As much as Americans complain about Spirit and Allegiant--and even major carriers like United Airlines and American Airilnes--there's an airline in Europe that puts the nickel-and-diming here to shame. 

It's Ryanair, the ultra low cost European carrier. And it's facing some difficult times lately.

  • First off, the airline is going through the biggest strike in its 34 year history, and has had to cancel hundreds of flights.
  • Second, it's announced that it's eliminating hundreds of jobs, which it in turn blames on the labor strife. (And its rivals are now reportedly recruiting its pilots and flight attendants.)
  • And third, it's facing a potential liability estimated in the millions by one company, due to a formerly obscure European law that provides recompense for travelers whose flights are delayed.

According to AirHelp, which helps passengers file claims for delayed flights in the European Union, eight days of strikes on Ryanair have resulted in as many as 120,000 passengers who could have claims totaling $39 million.

That's a lot of money. The airline's defense is that the strike qualifies as an "extraordinary occurrence" under European law.

Perhaps not surprisingly, AirHelp says it's not, and that the law applies.

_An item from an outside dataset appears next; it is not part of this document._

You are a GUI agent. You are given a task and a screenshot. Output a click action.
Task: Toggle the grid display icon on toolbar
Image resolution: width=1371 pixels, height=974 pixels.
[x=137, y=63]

I have no idea who is right. But regular readers will remember that I also had no idea about this European law, EC 261, until it was literally one day too late for me to file a claim.

In 2015, my wife and I were delayed 11 hours on a United flight from Rome to Newark. The deadline for filing a claim is three years. I literally saw a Facebook ad explaining the whole thing three years and one day after our flight.

The total liability we would have had a legitimate claim for? A not-to-be-sneezed-at $1,400.

Of course it was my own fault for not reading my colleague Chris Matyszczyk's very helpful and informative article about the whole thing a few months earlier.

That said, you don't have this excuse. If you were delayed on one of those Ryanair flights--or, and this is important, literally any European flight in the last three years--why not dig up the details?

The fine print on this is that if you're an airline passenger in Europe, and you've been affected by a delay, "airlines must provide [you] with compensation of up to $700 each, in addition to meals and drinks for all delays of more than two hours."

Except for that whole thing about "extraordinary experiences." 

By the way I asked Ryanair for their take on all of this. I'm still waiting, and it's been a few days now.

No word on whether there's another European law that requires compensation if you keep a journalist waiting more than three hours. But if anyone at the EU is reading this, it's not a bad idea.